Given a simple shift-and-XOR operation, where 'input' is symbolic:
input = BitVec('input',32)
feedback = 0x8049d30
shiftreg = input ^ feedback
shiftreg = 0xffffffff & ((shiftreg << 8) | (shiftreg >> 24))
shiftreg = shiftreg ^ 0xcafebabe
s = Solver()
s.add(shiftreg == 0x804a008)
s.check()
# unsat
We are told that this equation is not solvable. If printed, s contains:
[4294967295 &
((input ^ 134520112) << 8 | (input ^ 134520112) >> 24) ^
3405691582 ==
134520840]
However, I can trivially create an example that solves this equation for 'input'.
want = 0x804a008
want ^= 0xcafebabe
want = 0xffffffff & ((want >> 8) | (want << 24))
want ^= 0x8049d30
print hex(want)
# 0xbec6672a
Entering our solution into Z3's equation, we see that we can satisfy it.
input = 0xbec6672a
[4294967295 &
((input ^ 134520112) << 8 | (input ^ 134520112) >> 24) ^
3405691582 ==
134520840]
# True
Why can Z3 not find this solution?
It turns out that in Z3, the shift operators are arithmetic shifts rather than logical shifts.

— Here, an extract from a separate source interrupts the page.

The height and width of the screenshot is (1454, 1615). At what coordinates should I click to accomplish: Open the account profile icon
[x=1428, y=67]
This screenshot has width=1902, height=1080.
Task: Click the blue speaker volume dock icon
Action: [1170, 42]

This means that a right shift >> is filled with the sign bit, rather than filled with zeroes.
You must use the Logical Shift Right (LShR) function in order to get normal behavior.
input = BitVec('input',32)
feedback = 0x8049d30
shiftreg = input ^ feedback
shiftreg = (shiftreg << 8) | LShR(shiftreg, 24)
shiftreg = shiftreg ^ 0xcafebabe
s = Solver()
s.add(shiftreg == 0x804a008)
s.check()
hex(s.model()[input].as_long())
# 0xbec6672a
In this particular example, the shift operation is actually a rotate. Z3 has a mechanism for doing the rotate directly (in this case, it would be RotateLeft(shiftreg, 8).